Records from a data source
▬▬▬▬▬▬▬▬▬▬
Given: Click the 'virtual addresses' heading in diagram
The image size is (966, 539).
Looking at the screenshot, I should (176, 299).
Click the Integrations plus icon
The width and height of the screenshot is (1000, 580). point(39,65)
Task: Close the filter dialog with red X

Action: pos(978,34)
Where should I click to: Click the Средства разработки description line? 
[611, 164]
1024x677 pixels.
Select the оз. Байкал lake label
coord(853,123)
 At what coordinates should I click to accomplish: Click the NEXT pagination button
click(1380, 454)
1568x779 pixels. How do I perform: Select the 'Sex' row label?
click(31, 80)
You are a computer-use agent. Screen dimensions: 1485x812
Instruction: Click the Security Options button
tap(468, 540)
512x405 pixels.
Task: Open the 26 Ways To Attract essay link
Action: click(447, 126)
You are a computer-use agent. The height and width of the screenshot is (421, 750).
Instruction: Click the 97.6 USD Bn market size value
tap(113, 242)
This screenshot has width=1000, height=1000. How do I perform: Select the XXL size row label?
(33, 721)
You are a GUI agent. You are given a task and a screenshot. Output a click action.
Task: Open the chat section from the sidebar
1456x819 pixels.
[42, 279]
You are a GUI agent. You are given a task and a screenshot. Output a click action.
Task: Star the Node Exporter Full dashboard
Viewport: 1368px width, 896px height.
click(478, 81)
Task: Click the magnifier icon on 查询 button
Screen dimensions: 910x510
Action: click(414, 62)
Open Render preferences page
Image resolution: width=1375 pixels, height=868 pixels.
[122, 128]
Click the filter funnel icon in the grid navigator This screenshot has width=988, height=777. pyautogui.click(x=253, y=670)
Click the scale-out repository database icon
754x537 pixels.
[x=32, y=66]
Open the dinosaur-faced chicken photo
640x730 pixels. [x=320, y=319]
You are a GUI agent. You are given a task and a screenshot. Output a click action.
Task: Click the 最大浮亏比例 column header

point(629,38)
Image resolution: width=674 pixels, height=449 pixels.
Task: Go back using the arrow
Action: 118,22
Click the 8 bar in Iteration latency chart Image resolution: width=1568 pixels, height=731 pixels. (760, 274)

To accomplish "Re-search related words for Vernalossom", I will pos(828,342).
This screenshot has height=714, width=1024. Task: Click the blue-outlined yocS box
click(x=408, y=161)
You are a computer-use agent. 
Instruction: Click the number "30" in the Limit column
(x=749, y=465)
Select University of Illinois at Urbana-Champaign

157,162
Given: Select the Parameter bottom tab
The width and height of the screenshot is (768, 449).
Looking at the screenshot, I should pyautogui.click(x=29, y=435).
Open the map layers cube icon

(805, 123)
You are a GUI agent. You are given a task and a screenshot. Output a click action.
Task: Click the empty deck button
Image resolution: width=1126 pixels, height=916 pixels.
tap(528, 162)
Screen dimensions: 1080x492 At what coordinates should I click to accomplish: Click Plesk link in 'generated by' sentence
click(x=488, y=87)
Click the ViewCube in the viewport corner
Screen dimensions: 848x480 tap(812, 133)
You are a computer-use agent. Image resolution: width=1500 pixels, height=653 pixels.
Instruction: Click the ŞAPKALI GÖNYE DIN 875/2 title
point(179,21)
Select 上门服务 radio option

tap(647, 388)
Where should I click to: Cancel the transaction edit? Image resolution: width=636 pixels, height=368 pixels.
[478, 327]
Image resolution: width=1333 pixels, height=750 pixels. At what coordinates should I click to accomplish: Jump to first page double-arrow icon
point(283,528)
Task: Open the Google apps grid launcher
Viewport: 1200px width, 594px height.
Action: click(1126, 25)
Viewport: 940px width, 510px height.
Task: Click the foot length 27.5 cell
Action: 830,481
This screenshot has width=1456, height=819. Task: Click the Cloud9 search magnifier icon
▬▬▬▬▬▬▬▬▬▬
* _What to produce_:
Show every line of the listing above that contains the string "link". Case matters, so uppercase and lowercase letters must match.

* _Result for this task_:
Task: Open the 26 Ways To Attract essay link
Screen dimensions: 1080x492 At what coordinates should I click to accomplish: Click Plesk link in 'generated by' sentence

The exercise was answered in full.